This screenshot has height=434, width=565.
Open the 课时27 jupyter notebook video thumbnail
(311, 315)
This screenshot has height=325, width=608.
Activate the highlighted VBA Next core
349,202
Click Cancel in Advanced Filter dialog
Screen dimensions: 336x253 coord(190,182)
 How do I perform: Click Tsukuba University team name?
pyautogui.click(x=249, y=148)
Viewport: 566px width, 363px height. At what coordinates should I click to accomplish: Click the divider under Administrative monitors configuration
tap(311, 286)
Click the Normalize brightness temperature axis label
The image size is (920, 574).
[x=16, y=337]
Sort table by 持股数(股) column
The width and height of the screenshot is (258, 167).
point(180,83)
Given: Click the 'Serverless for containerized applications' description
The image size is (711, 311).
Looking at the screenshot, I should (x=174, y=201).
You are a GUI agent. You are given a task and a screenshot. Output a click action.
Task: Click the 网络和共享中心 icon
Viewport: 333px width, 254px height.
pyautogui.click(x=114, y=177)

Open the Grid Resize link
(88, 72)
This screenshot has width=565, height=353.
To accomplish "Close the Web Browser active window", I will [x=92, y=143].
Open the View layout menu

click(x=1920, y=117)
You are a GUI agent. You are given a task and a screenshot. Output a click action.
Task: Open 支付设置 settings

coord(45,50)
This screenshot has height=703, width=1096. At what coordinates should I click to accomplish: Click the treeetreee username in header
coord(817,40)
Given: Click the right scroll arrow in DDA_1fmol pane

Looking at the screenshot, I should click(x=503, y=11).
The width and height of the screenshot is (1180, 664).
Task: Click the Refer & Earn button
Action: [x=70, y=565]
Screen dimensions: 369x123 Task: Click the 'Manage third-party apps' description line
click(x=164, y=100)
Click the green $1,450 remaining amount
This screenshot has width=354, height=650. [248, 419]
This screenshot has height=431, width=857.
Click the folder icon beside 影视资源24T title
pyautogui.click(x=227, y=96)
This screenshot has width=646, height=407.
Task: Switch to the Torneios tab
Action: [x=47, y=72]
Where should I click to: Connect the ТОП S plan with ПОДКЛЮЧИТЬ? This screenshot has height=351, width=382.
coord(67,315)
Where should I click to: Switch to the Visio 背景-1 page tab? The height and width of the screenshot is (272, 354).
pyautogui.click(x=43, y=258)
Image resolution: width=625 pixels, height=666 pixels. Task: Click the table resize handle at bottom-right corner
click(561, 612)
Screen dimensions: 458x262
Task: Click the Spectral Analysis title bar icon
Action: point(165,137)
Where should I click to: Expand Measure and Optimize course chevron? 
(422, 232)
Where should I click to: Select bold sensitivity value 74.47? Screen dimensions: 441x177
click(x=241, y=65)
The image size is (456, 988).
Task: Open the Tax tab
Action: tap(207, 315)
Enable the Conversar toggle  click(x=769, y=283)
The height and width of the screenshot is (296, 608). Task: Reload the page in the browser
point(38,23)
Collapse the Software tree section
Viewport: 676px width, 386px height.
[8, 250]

######

#### WHAT TO WORK ON:
Swap "Where should I click to" for "Where do I click to" throughout the rows above and leave everything else unchanged.

#### SOLUTION TO THE PROBLEM:
This screenshot has height=434, width=565.
Open the 课时27 jupyter notebook video thumbnail
(311, 315)
This screenshot has height=325, width=608.
Activate the highlighted VBA Next core
349,202
Click Cancel in Advanced Filter dialog
Screen dimensions: 336x253 coord(190,182)
 How do I perform: Click Tsukuba University team name?
pyautogui.click(x=249, y=148)
Viewport: 566px width, 363px height. At what coordinates should I click to accomplish: Click the divider under Administrative monitors configuration
tap(311, 286)
Click the Normalize brightness temperature axis label
The image size is (920, 574).
[x=16, y=337]
Sort table by 持股数(股) column
The width and height of the screenshot is (258, 167).
point(180,83)
Given: Click the 'Serverless for containerized applications' description
The image size is (711, 311).
Looking at the screenshot, I should (x=174, y=201).
You are a GUI agent. You are given a task and a screenshot. Output a click action.
Task: Click the 网络和共享中心 icon
Viewport: 333px width, 254px height.
pyautogui.click(x=114, y=177)

Open the Grid Resize link
(88, 72)
This screenshot has width=565, height=353.
To accomplish "Close the Web Browser active window", I will [x=92, y=143].
Open the View layout menu

click(x=1920, y=117)
You are a GUI agent. You are given a task and a screenshot. Output a click action.
Task: Open 支付设置 settings

coord(45,50)
This screenshot has height=703, width=1096. At what coordinates should I click to accomplish: Click the treeetreee username in header
coord(817,40)
Given: Click the right scroll arrow in DDA_1fmol pane

Looking at the screenshot, I should click(x=503, y=11).
The width and height of the screenshot is (1180, 664).
Task: Click the Refer & Earn button
Action: [x=70, y=565]
Screen dimensions: 369x123 Task: Click the 'Manage third-party apps' description line
click(x=164, y=100)
Click the green $1,450 remaining amount
This screenshot has width=354, height=650. [248, 419]
This screenshot has height=431, width=857.
Click the folder icon beside 影视资源24T title
pyautogui.click(x=227, y=96)
This screenshot has width=646, height=407.
Task: Switch to the Torneios tab
Action: [x=47, y=72]
Where do I click to: Connect the ТОП S plan with ПОДКЛЮЧИТЬ? This screenshot has height=351, width=382.
coord(67,315)
Where do I click to: Switch to the Visio 背景-1 page tab? The height and width of the screenshot is (272, 354).
pyautogui.click(x=43, y=258)
Image resolution: width=625 pixels, height=666 pixels. Task: Click the table resize handle at bottom-right corner
click(561, 612)
Screen dimensions: 458x262
Task: Click the Spectral Analysis title bar icon
Action: point(165,137)
Where do I click to: Expand Measure and Optimize course chevron? 
(422, 232)
Where do I click to: Select bold sensitivity value 74.47? Screen dimensions: 441x177
click(x=241, y=65)
The image size is (456, 988).
Task: Open the Tax tab
Action: tap(207, 315)
Enable the Conversar toggle  click(x=769, y=283)
The height and width of the screenshot is (296, 608). Task: Reload the page in the browser
point(38,23)
Collapse the Software tree section
Viewport: 676px width, 386px height.
[8, 250]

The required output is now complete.